Siguió caminando, caminando, y por la tarde entró Quique
Risafuerte en una gran ciudad antigua, para él desconocida.
En la plaza, que era grandísima, había una enorme
multitud que se estrujaba y se empujaba violentamente,
dando unas voces que a otro le hubieran aterrado. Sin embargo,
el niño soltó una nueva carcajada, divirtiéndole aquel
espectáculo.
Observó atentamente, a ver si averiguaba a qué se debía
aquel tumulto, y se dio cuenta de que todos tenían la
cabeza levantada mirando hacia lo alto, siguiendo con sus
ojos los vuelos y revuelos de una paloma completamente
blanca.
También él siguió con su vista al ave; la cual, después
de muchas vueltas y revueltas por el cielo, pareció cansada
y descendió con rapidez, posándose por casualidad en la
mismísima cabeza de Quique Risafuerte.
Eso le produjo al muchacho una feliz alegría, y una vez
más prorrumpió en carcajadas.
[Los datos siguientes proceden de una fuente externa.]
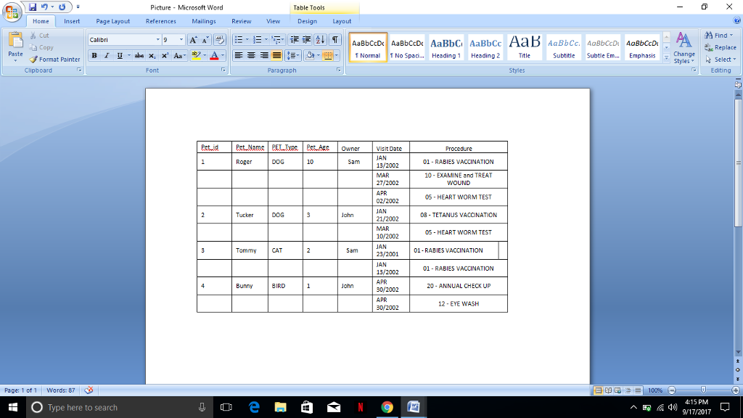Click the Subscript icon
The image size is (743, 418).
tap(152, 56)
Pero de pronto oyó que todas
las gentes gritaban:
—¡Éste es el rey! ¡Ya tenemos rey! ¡Viva el rey!...
—¡Este joven será desde ahora el rey de nuestra nación!
¡Arriba el nuevo rey!...
El niño no entendía lo que pasaba, pero le divertían
aquellas cosas tan extrañas. Mas llegó el alcalde, lleno de
condecoraciones doradas, y le preguntó:
—¿Cómo os llamáis?
—Quique Risafuerte, para serviros, señor.